The median income for a household in the county was $39,384, and the median income for a family was $43,523. Males had a median income of $38,952 versus $23,333 for females. The per capita income for the county was $15,814. About 8.0% of families and 9.9% of the population were below the poverty line, including 11.1% of those under age 18 and 8.7% of those age 65 or over.

==Politics==
Greenlee County used to be the most reliably Democratic county in Arizona, owing to the presence of the copper mining industry. As the county was heavily unionized and the Democratic Party was generally the party of organized labor, Greenlee County voted for the Democratic nominee in every presidential election from the state's admission to the Union in 1912 to 1996, being one of only seven Mountain State counties to support George McGovern in his landslide defeat against Republican Richard Nixon in 1972. (Note: The others were Deer Lodge and Silver Bow in Montana, Costilla and Pitkin in Colorado, and San Miguel and Rio Arriba in New Mexico.) Even Ronald Reagan was unable to win it in his 49 state landslide in 1984. However, in 2000, George W. Bush became the first Republican presidential candidate to win the county, and it has voted for the Republican nominee in the five elections since, giving Donald Trump 66% of the vote in 2020. Greenlee County continued to shift right in 2024, with Kamala Harris becoming the first Democrat in history to fail to break 30%.

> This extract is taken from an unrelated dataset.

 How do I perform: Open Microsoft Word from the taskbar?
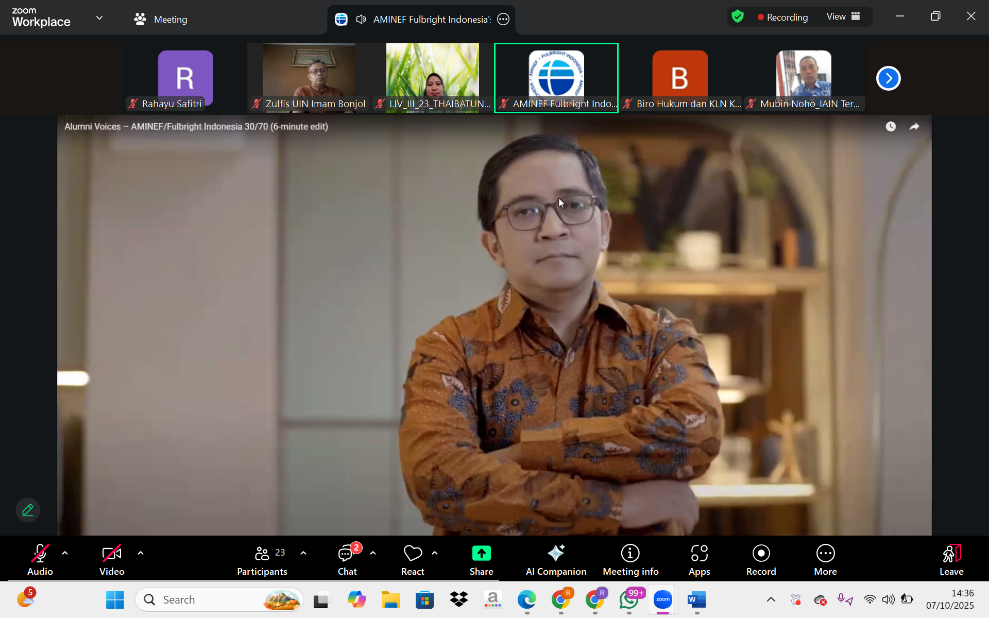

The county is located in Arizona's 6th congressional district, which has a Cook Partisan Voting Index of R+3 and is represented by Republican Congressman Juan Ciscomani. In the Arizona House of Representatives it is represented by Republican Becky Nutt and Republican Drew John. In the Arizona Senate it is represented by Republican Gail Griffin.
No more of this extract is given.